Dedicated to the writings of Saint Luke.

Tuesday, August 07, 2007

Micah and Jeremiah

Micah denounced his own nation for its corruption, and foretold the fall of Jerusalem, a prophecy which was remembered in the time of Jeremiah. When Jeremiah was brought before the leaders and placed on trial for making a prophecy against Jerusalem, certain of the elders of the land spoke out and reminded the assembled group what Micah had prophesied in the days of Hezekiah. Micah had said: “Thus says the LORD of hosts, Zion shall be plowed as a field; Jerusalem shall become a heap of ruins, and the mountain of the house a wooded height.” Micah must have made quite an impression that more than 100 years after his prophecy the elders of the land could use his prophecy as a defense in the trial of Jeremiah. The appeal of Jeremiah's supporters to the prophecy of Micah confirms his connection with Hezekiah.

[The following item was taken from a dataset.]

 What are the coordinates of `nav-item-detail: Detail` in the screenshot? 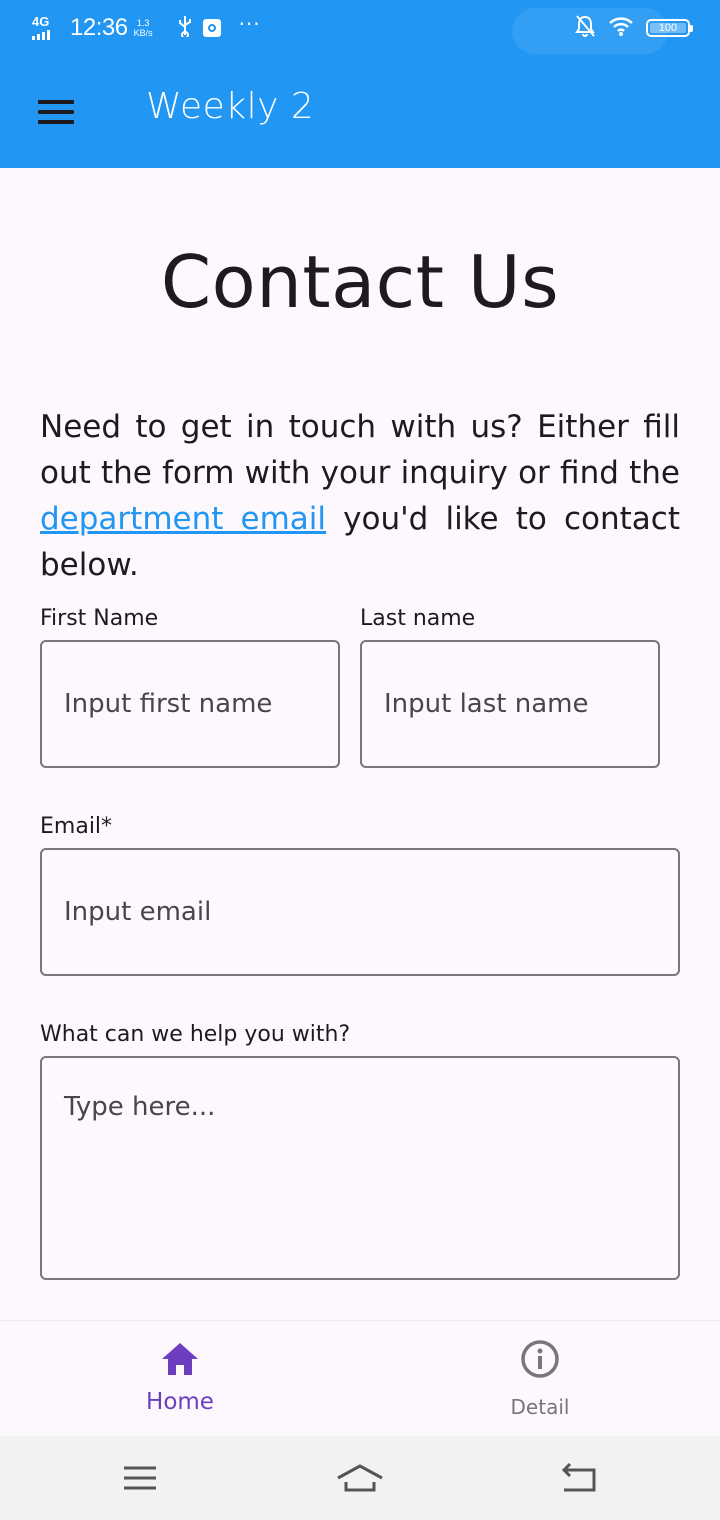 It's located at (540, 1379).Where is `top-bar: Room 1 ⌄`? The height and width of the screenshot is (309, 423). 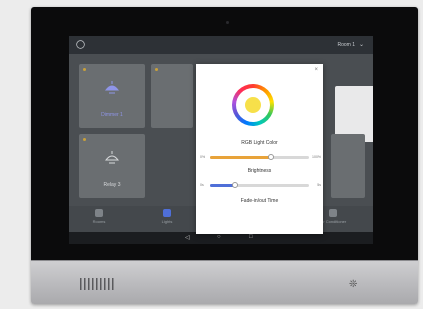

There is a recent story on the internet, mentioned by many biblioboggers, indicating that scholars have again linked biblical and Assyrian records. This statement prepared by Laura Sexton nicely summarized the finding. “Austrian Assyriologist Michael Jursa recently discovered the financial record of a donation made a Babylonian chief official, Nebo-Sarsekim. This archaeological find may lend new credibility to the Book of Jeremiah, which cites Nebo-Sarsekim as a participant in the siege of Jerusalem in 587 B.C.” The Babylonian ruler ordered Nebo-Sarsekim to look after Jeremiah in these words recorded in the 26th chapter of Jeremiah: “Take him, look after him well and do him no harm, but deal with him as he tells you.” Jeremiah must have made quite an impression upon the Babylonian King if he would direct one of his officials to take personal charge of Jeremiah.

Recorded history saves memorable impressions of prophetic religious leaders speaking to the centers of power against the king's excesses and religious practices that had gone awry. These events were worth recording. The Babylonian King made a point of seeing Jeremiah much like Herod Antipas made a point of seeing Jesus. There must be a fascination about men like Micah, Jeremiah and Jesus speaking to the centers of power that attract men to them like the Hezekiah, Sennacherib and Herod Antipas.